**THE PROBLEM:**
Reproduce exactly the line containing "Screen dimensions: 1463x764" and each line after it until the listing ends, leaving pictures out.

----------------

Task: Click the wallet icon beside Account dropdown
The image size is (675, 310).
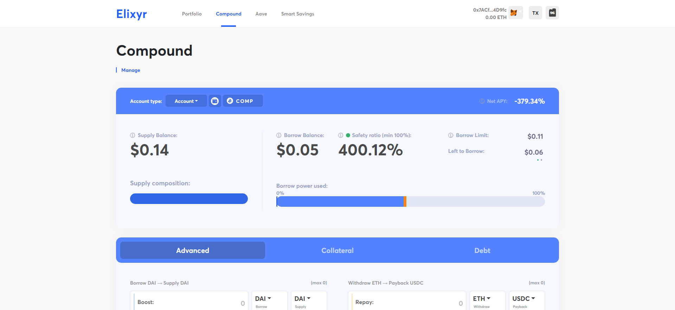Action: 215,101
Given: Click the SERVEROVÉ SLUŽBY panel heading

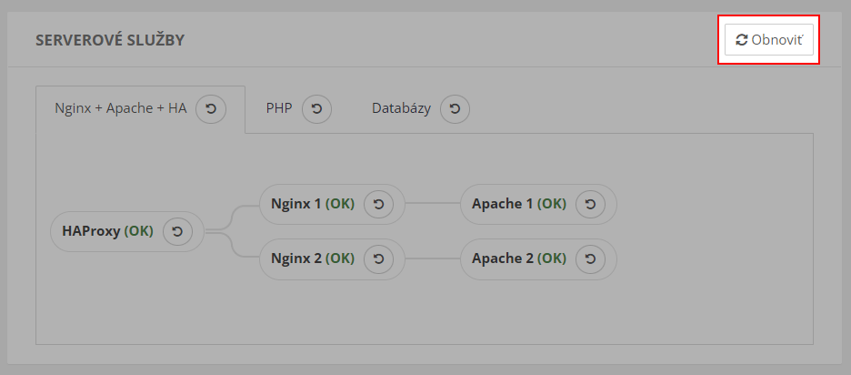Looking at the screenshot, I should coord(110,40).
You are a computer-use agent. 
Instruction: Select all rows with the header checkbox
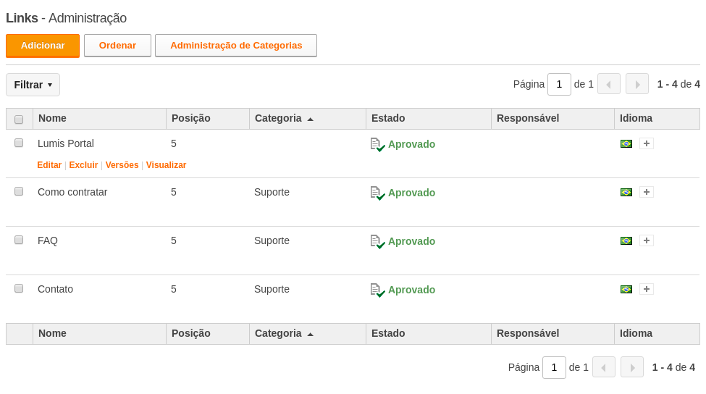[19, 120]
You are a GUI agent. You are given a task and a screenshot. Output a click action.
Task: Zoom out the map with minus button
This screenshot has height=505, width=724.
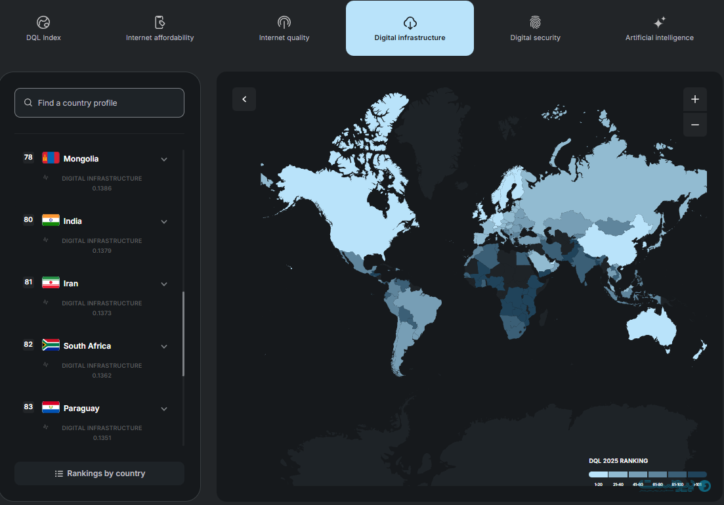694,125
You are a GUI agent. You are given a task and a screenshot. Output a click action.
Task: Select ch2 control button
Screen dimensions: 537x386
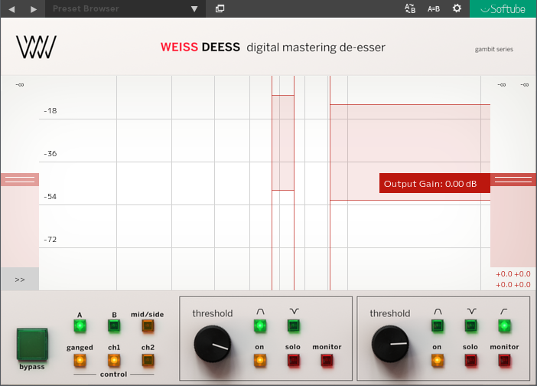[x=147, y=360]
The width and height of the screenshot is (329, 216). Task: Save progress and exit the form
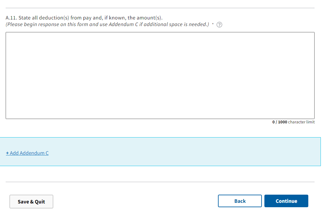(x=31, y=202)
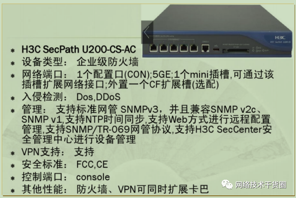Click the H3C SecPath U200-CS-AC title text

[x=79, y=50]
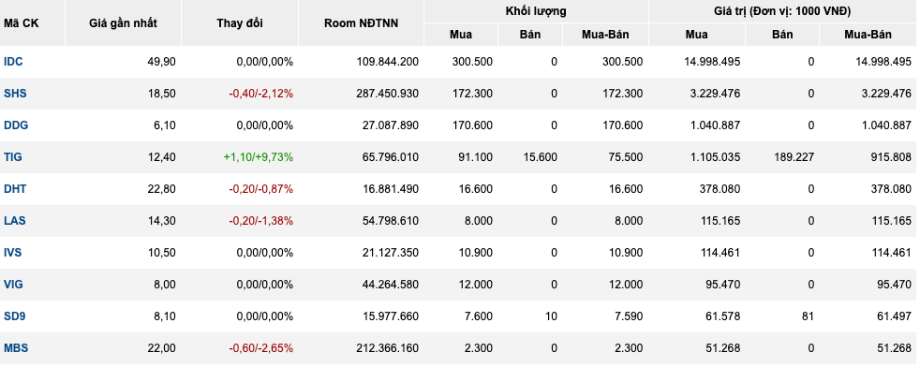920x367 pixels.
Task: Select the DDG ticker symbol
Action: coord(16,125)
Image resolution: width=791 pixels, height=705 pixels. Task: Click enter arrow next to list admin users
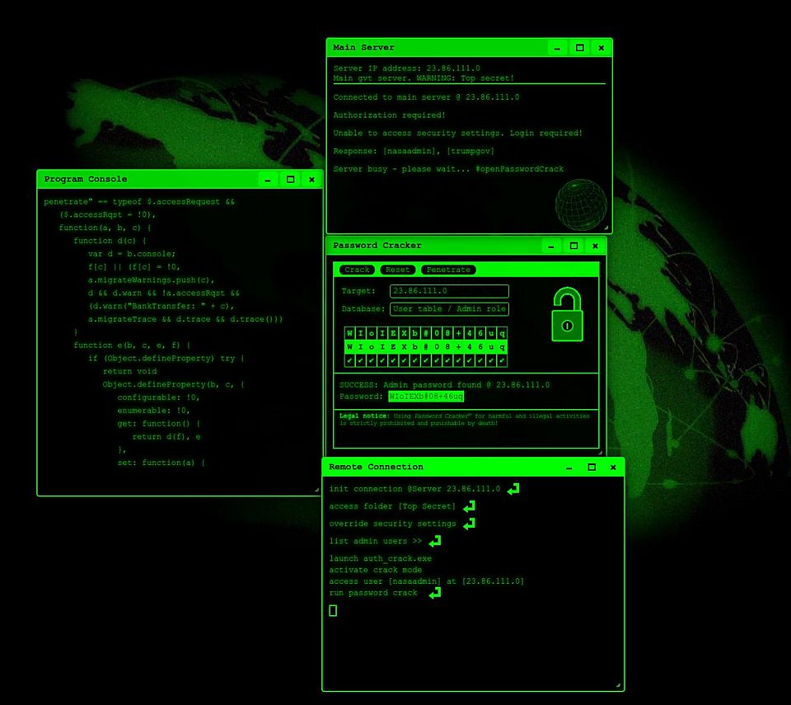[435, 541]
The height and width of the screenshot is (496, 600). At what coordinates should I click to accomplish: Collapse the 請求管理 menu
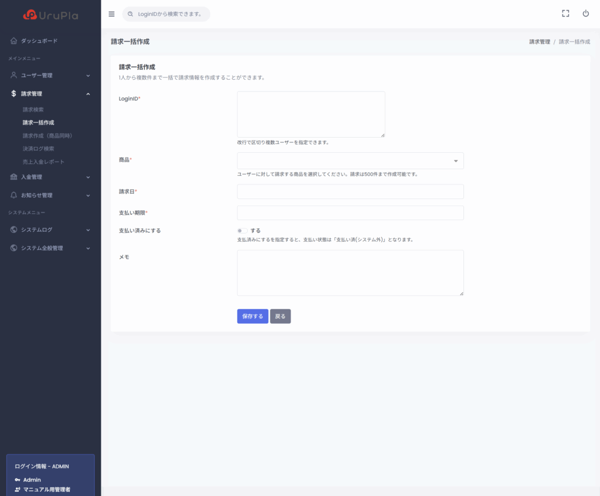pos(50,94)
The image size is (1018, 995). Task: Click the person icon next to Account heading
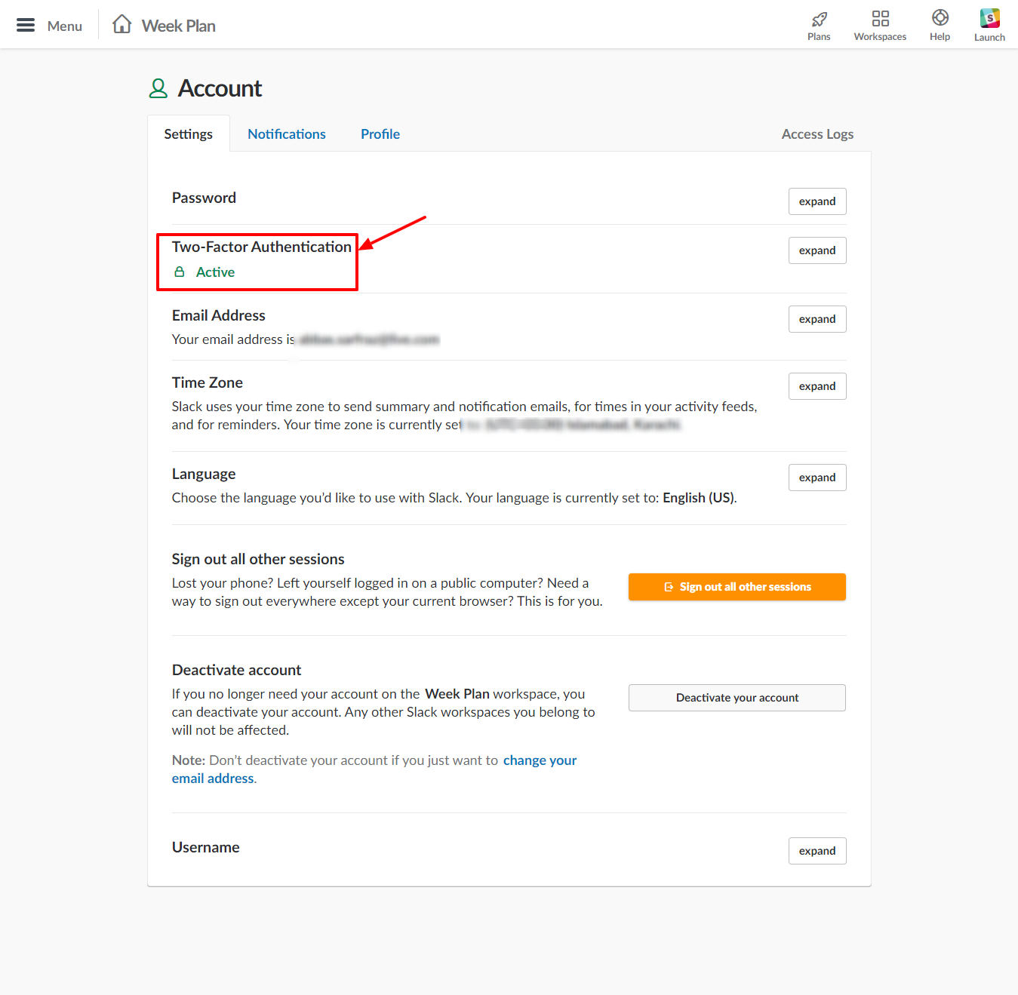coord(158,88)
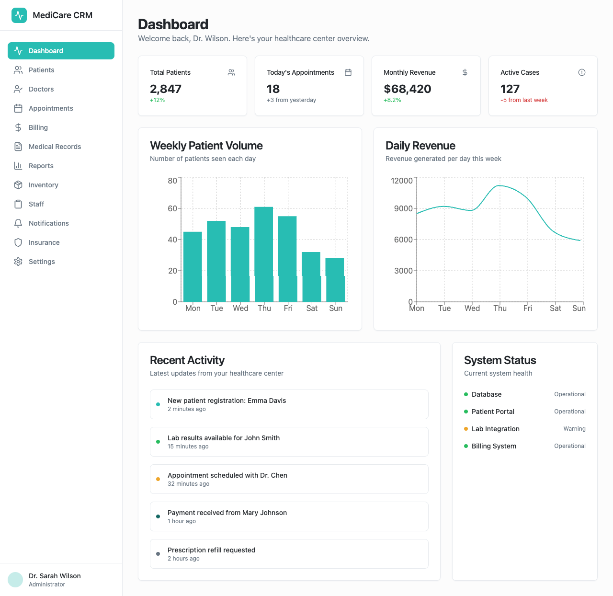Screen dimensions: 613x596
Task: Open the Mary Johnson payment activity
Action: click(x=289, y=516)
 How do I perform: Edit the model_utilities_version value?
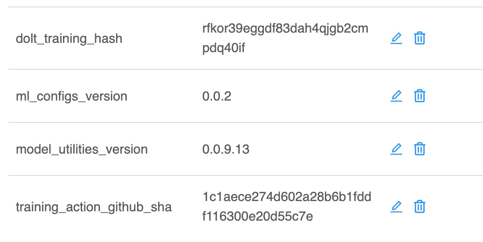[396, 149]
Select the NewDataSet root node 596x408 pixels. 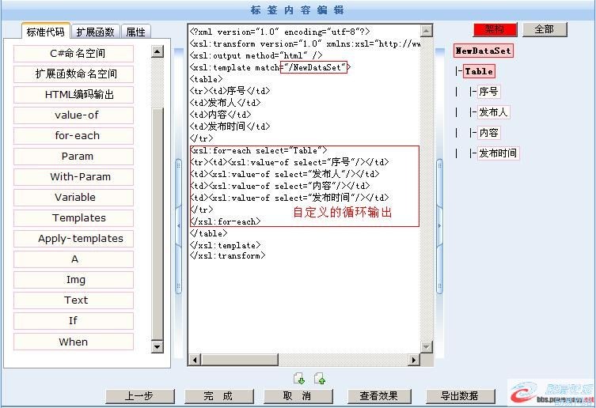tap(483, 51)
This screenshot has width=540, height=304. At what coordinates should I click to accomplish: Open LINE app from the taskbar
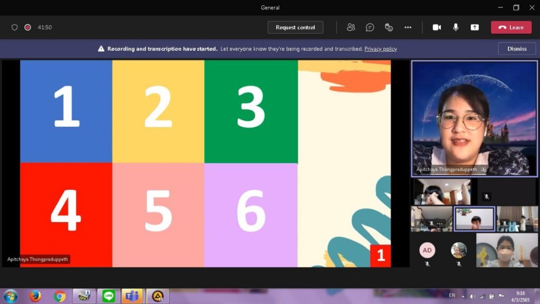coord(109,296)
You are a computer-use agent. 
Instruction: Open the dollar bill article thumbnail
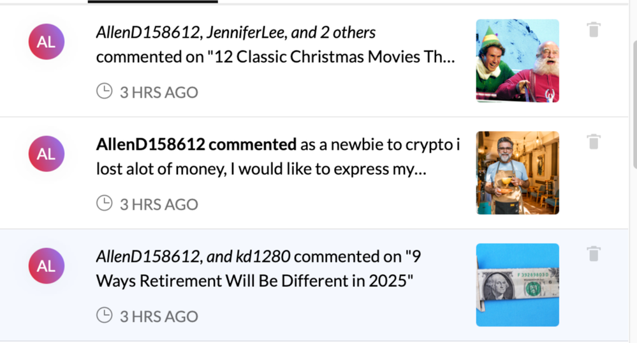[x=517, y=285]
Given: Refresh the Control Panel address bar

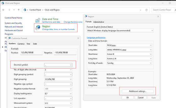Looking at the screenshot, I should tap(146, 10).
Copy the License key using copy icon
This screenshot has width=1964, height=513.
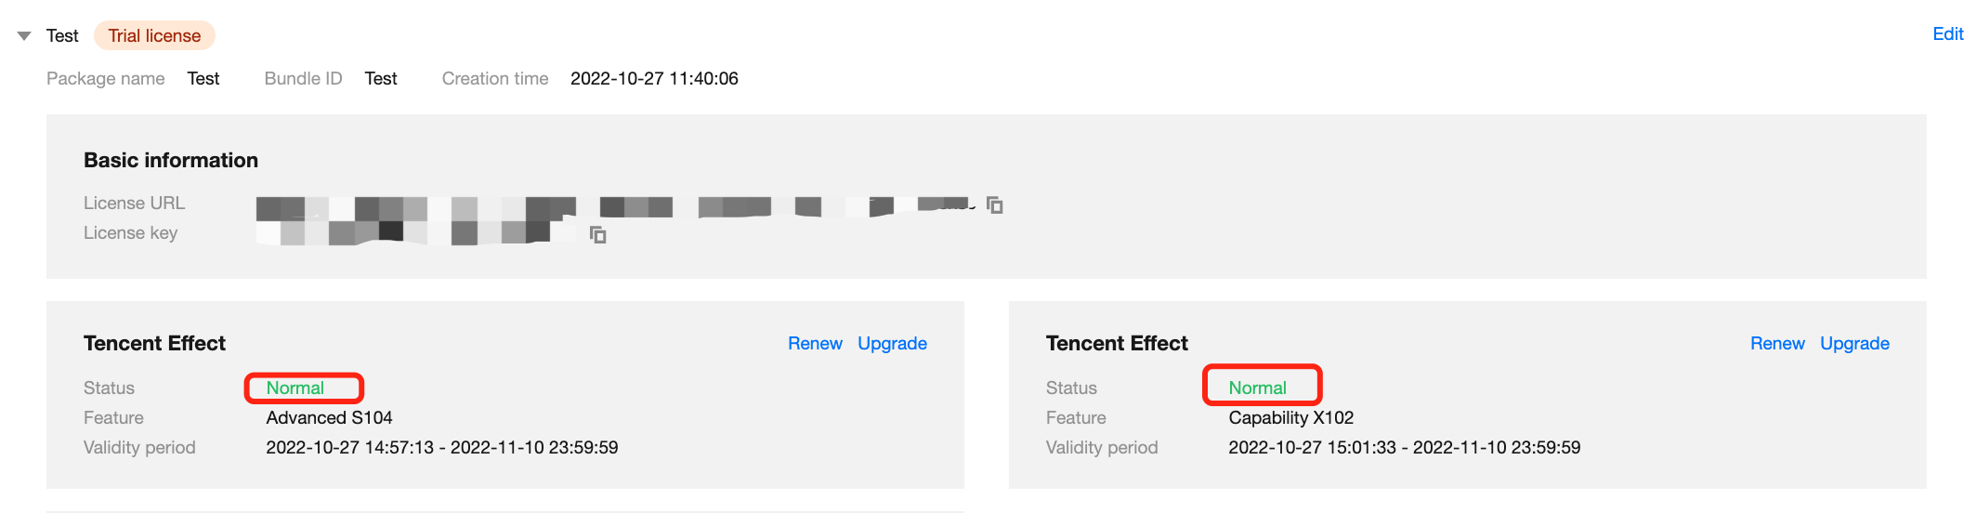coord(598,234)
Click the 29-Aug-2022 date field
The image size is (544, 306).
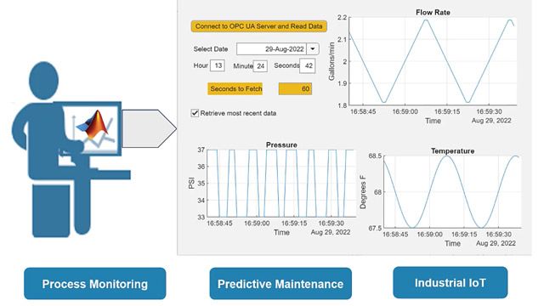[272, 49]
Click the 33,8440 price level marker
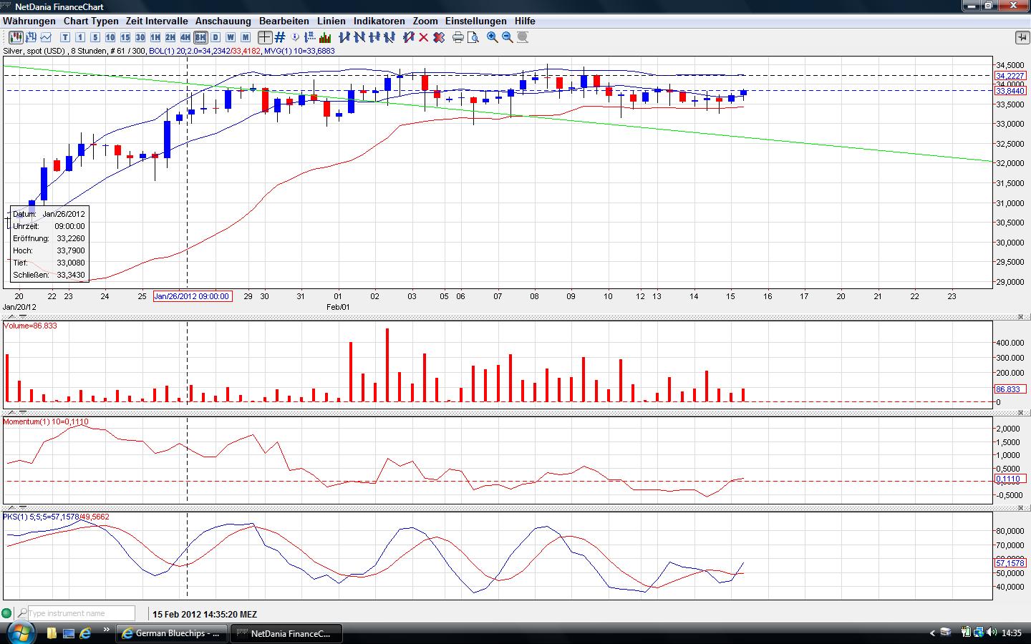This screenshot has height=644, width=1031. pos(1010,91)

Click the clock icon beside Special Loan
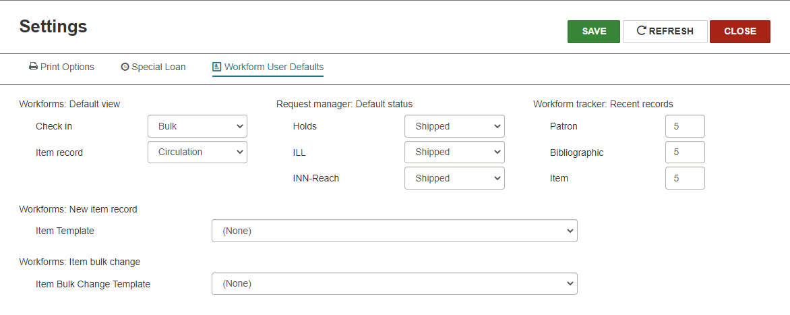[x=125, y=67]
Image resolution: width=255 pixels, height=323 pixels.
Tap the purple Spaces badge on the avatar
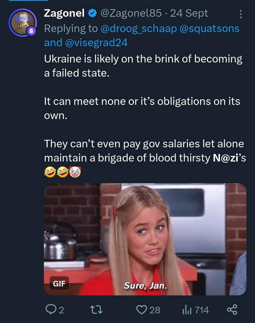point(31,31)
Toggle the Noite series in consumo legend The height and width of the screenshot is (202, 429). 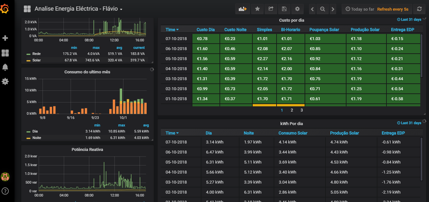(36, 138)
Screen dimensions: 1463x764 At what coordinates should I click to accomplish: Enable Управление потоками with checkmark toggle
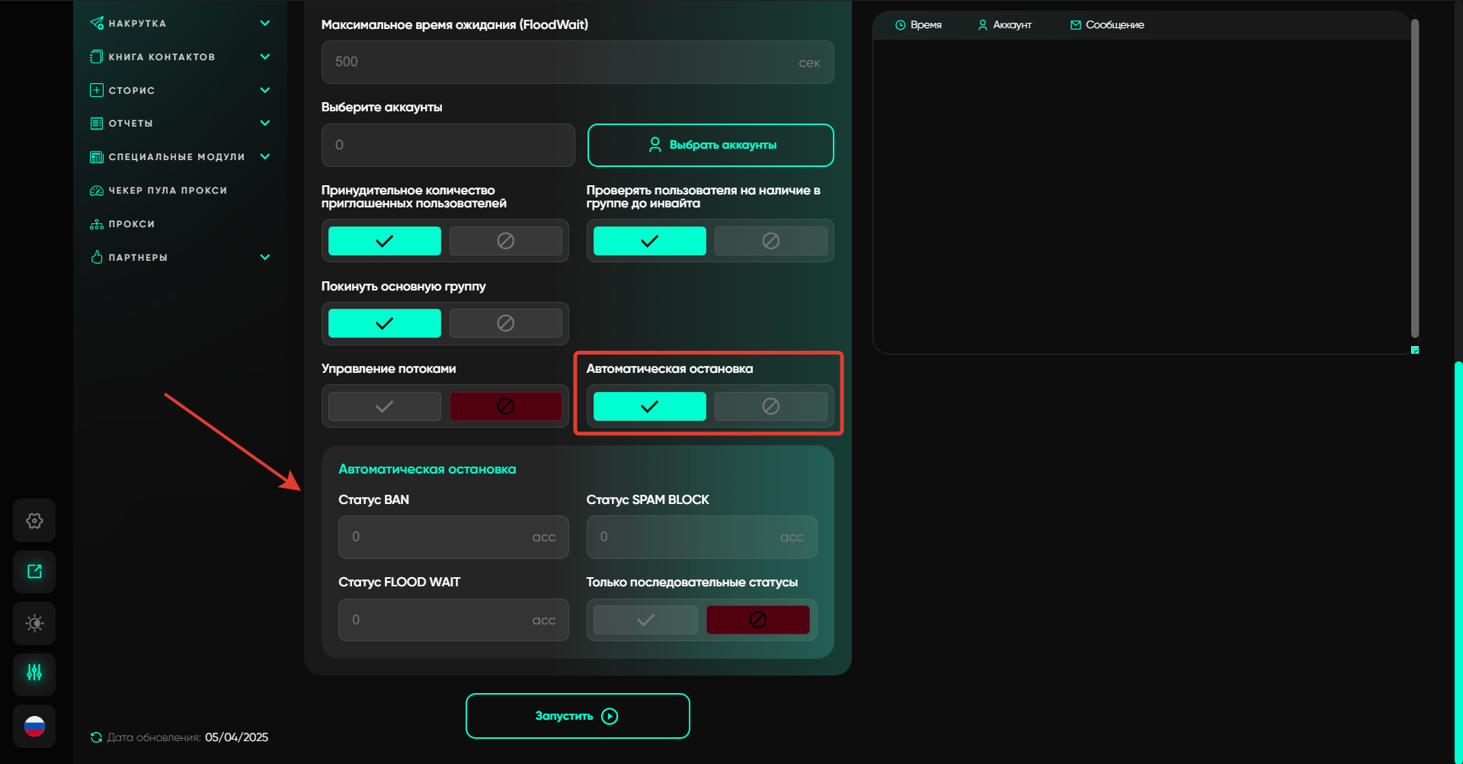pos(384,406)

----------------

**ANSWER SECTION:**
Screen dimensions: 1463x764 At what coordinates should I click to accomplish: Enable Управление потоками with checkmark toggle
pos(384,406)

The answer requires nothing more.